To make up the difference, shipping giants like Møller-Maersk and Hapag-Lloyd have had to suspend a decade-long policy of “slow-steaming”, meant to increase fuel economy and drive down emissions. Brussels-based Transport & Environment says a 10% reduction in a ship’s speed can reduce emissions 27%—or by a net 19%, after accounting for the additional container ships, car carriers, and dry bulk ships that would have to be brought on to make up for the lost capacity.

The Houthi attacks have shippers “caught between a rock and a hard place,” said Alan Murphy, CEO of the Sea-Intelligence marine data and analysis firm.

“If they want to move their cargo, they will have to accept a significant increase in their carbon emissions,” he added. “They can to some degree mitigate this, by being conscious about which vessels they book their cargo on, but in practice this cannot always be done.”

The only alternative, Murphy added, is for customers to ship less. “This will ensure they do not increase their emissions, but the downside is of course that this jeopardizes their core business, as their goods will not make it to the store shelves.”
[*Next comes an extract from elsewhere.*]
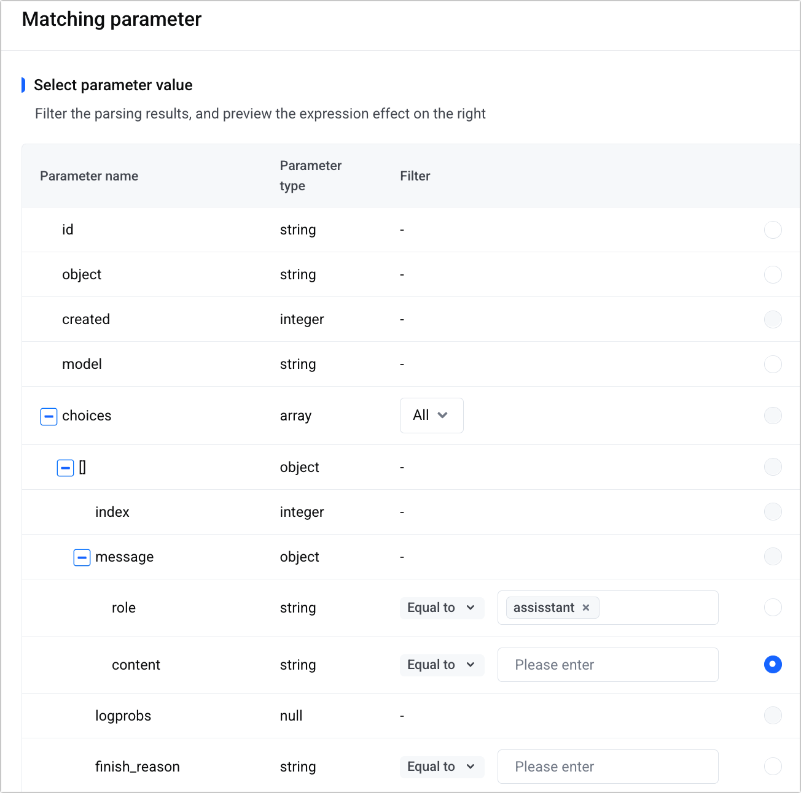Select the model parameter radio button
The image size is (801, 793).
(773, 364)
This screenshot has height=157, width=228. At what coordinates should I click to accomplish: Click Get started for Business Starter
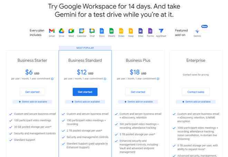32,92
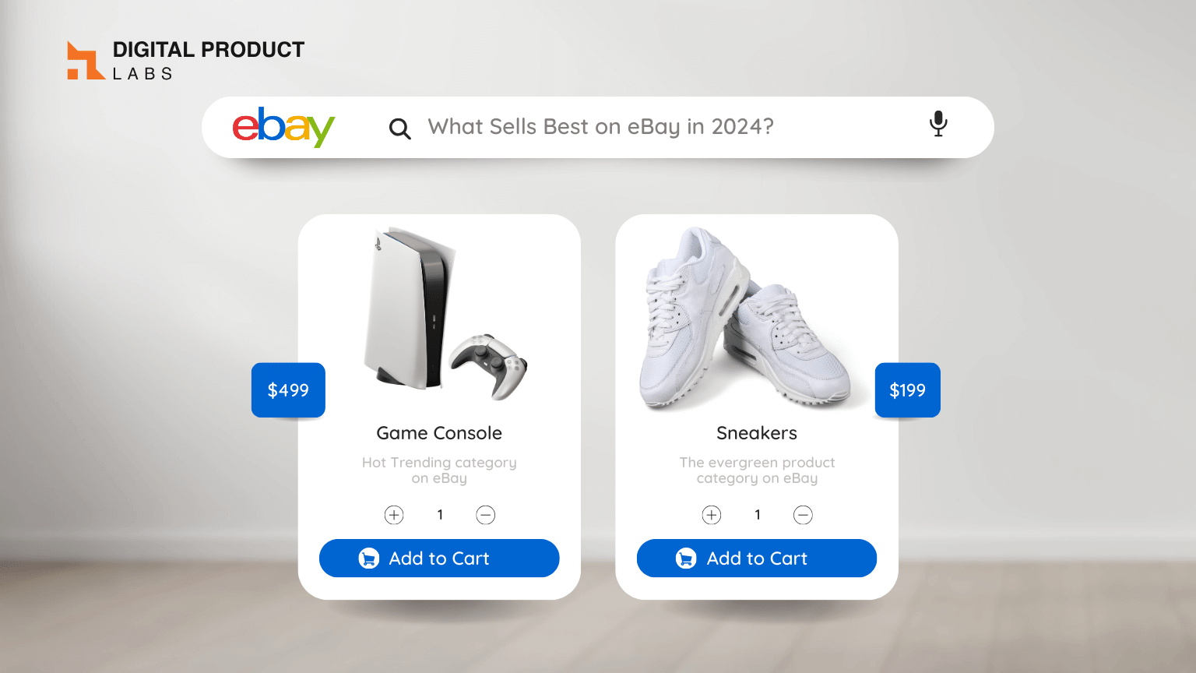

Which means the Houthi action will drive up climate pollution one way or another—by putting more ships on the ocean at slower speed, or increasing emissions as the existing fleet increases speed. Booking the same cargo on the same vessel would drive up emissions by 50% from Asia to Northern Europe and 89% to the Mediterranean for a given volume of goods, Lloyd’s List writes, while switching to a smaller ship could produce an increase of up to 575%.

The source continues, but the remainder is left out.